1. In a blank Word Document, go to the Review tab, Compare group, and click on the Compare dropdown.
2. Select Compare.
3. A popup will appear. Click on the folder to the right of the Original Document and browse to select the draft document. Then click on the folder to the right of Revised document, and select the final version.
4. Notice you have the ability to label the changes. You could list the name of the author of the revised document here. Click OK.
One more note… there is a button that says More at the lower left of this screen. For now, I am going to skip that, but it is worth taking a look as you use this Compare feature more.
Navigating the Compare Screen
Hey look, a mission control screen! What are we looking at here?
On the left side you will see Revisions. you can click on any of these to be taken directly to the appropriate area of the document.
Original and Revised Documents
On the right side, you have two panes: the Original and the Revised document.
In the center are both documents together. As you scroll down in this document, you will see the left and right panes scroll with you.
Already, this “mission control” view (not the official name) is making it much easier to compare the differences between these two documents, and see exactly what my coworker changed. But there are some other cool things about this feature.
Changes: Accepting or Rejecting
I mentioned there is a reason this feature lives on the Review tab. The center document effectively took our original, overlaid the revised version, and is retroactively treating it like comment and markup.
What does this mean? For one, you can accept or reject each of the revisions, just as if your coworker had used markup to change your document. What a cool tool! Especially if your office doesn’t regularly use Track Changes features, and you want to utilize their functionality…
A couple more things I want to make sure to share:
When you chose to Compare these two documents, take a look at the top of your Word screen. This created a new document titled Compare Result.
You can save this as its own document. It will not have the mission control experience when you reopen, however it will retain the changes as if it were a document with track changes enabled, and you will be able to come back later and decide to Accept or Reject changes.
So that was compare… what is this Combine option in the same dropdown? If you selected Combine instead of Compare and ran through the same exercise, you actually wouldn’t see a huge difference.
So a common question is… what is the difference between the two features?
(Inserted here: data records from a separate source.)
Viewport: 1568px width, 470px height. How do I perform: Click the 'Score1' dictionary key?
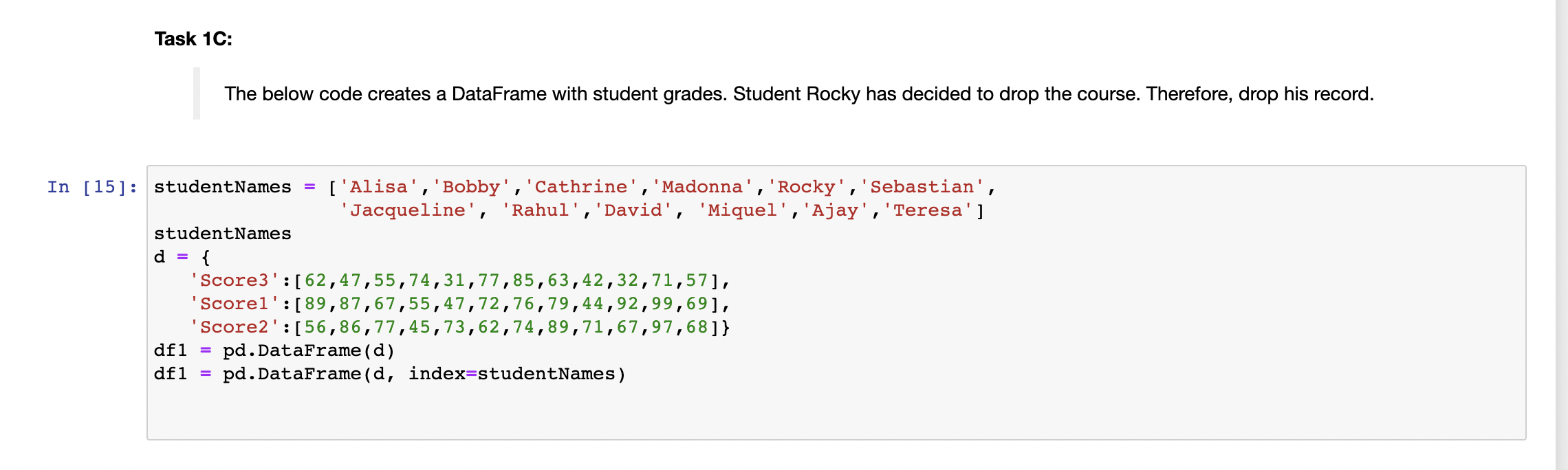click(235, 304)

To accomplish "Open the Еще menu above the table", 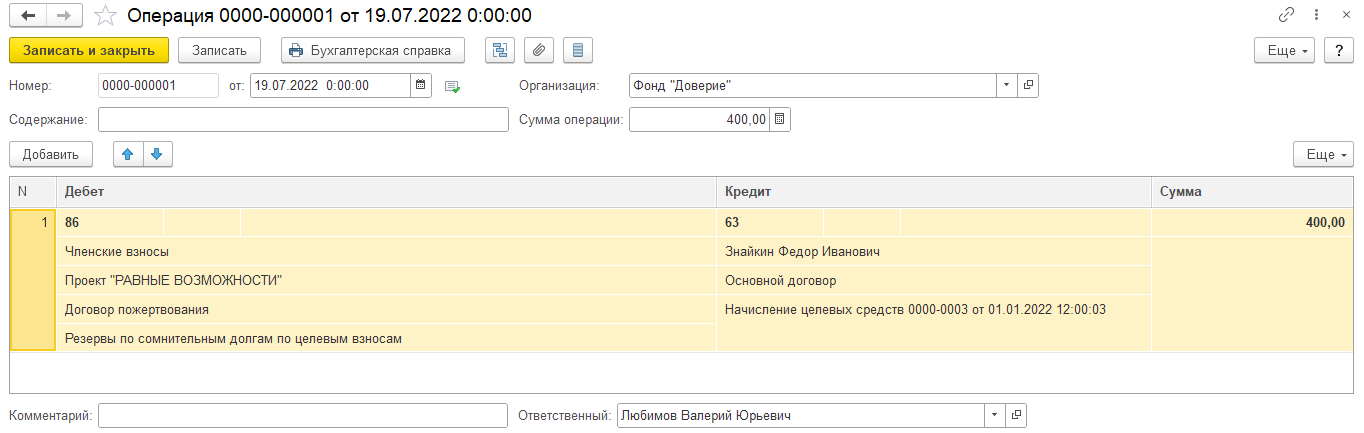I will 1323,155.
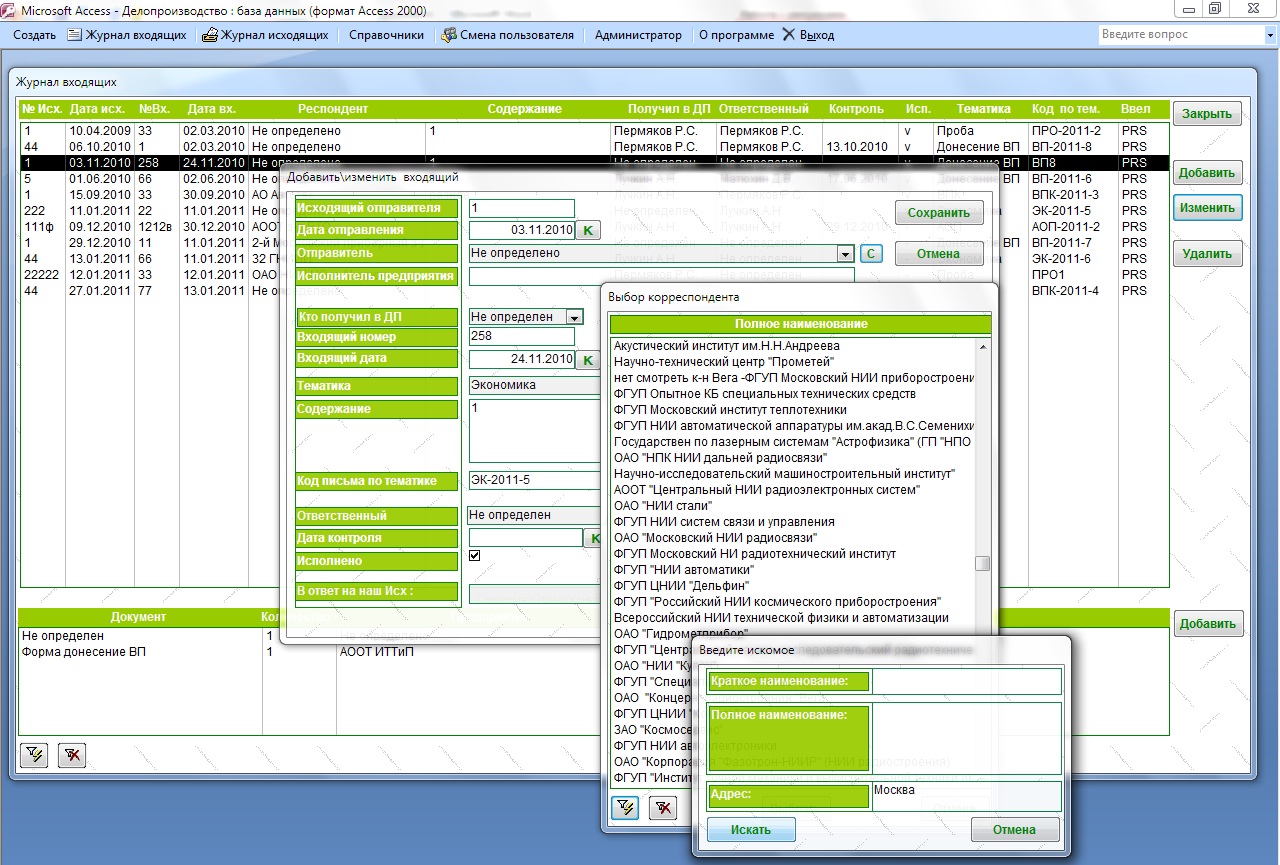Click the Журнал исходящих toolbar icon

click(210, 35)
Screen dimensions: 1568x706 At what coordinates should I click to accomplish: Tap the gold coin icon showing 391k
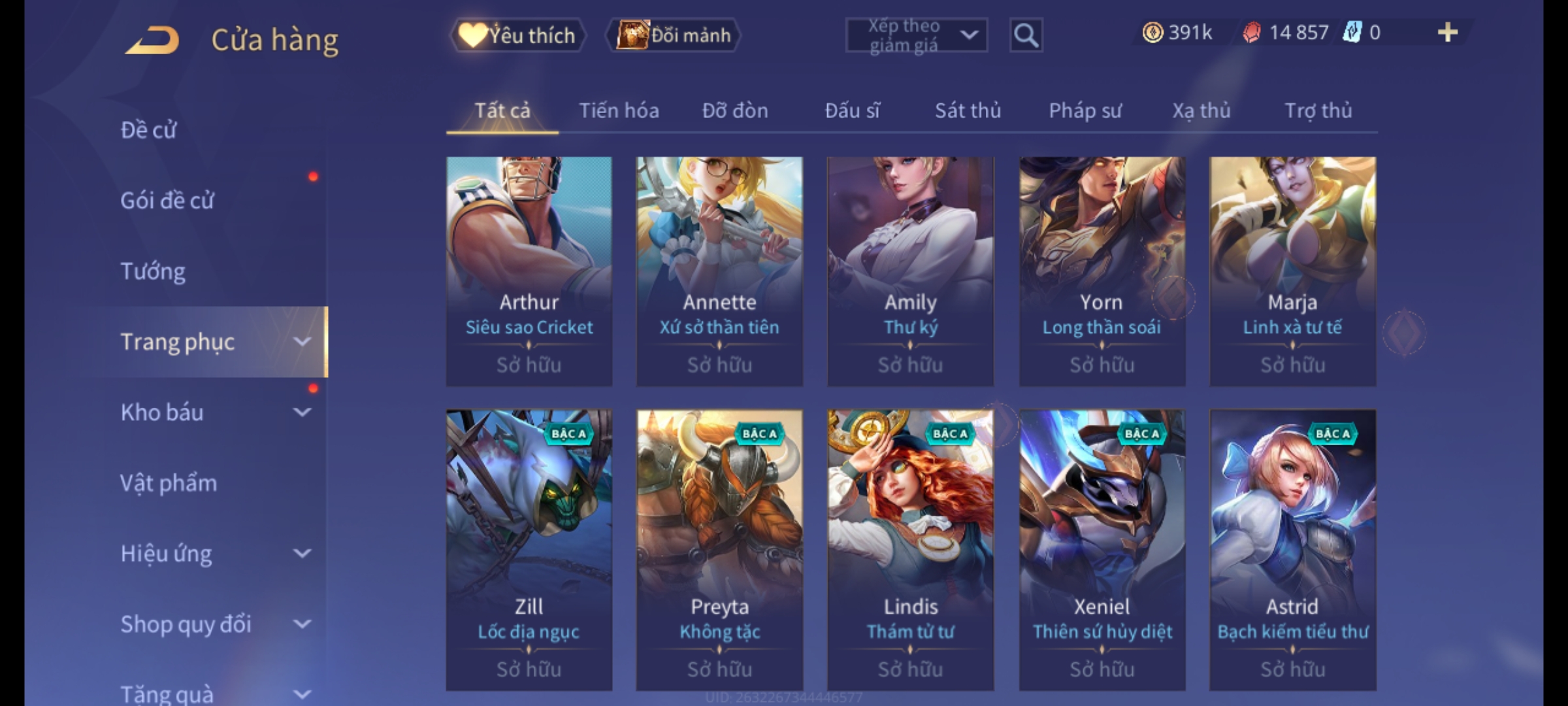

I have heard it said that the difference is Compare is only for two documents, and Combine is for multiple documents… this confused me, since I don’t see a way to add more than two in the Combine screen. What I came to learn is that Combine allows for track changes to be turned on on the documents that are being compared… it is basically Compare for two documents with tracked changes already enabled… allowing for more collaborators.
Long story short (too late)… the features behave remarkably similarly, with the one exception that if Track Changes is turned on in either of the documents to be opened, Combine seems to be the method of choice.
Annnd… if you want to learn more about Track Changes, check out Word Essentials training! [/shameless plug]
So what do you think, do you think you will use Compare with your Word files?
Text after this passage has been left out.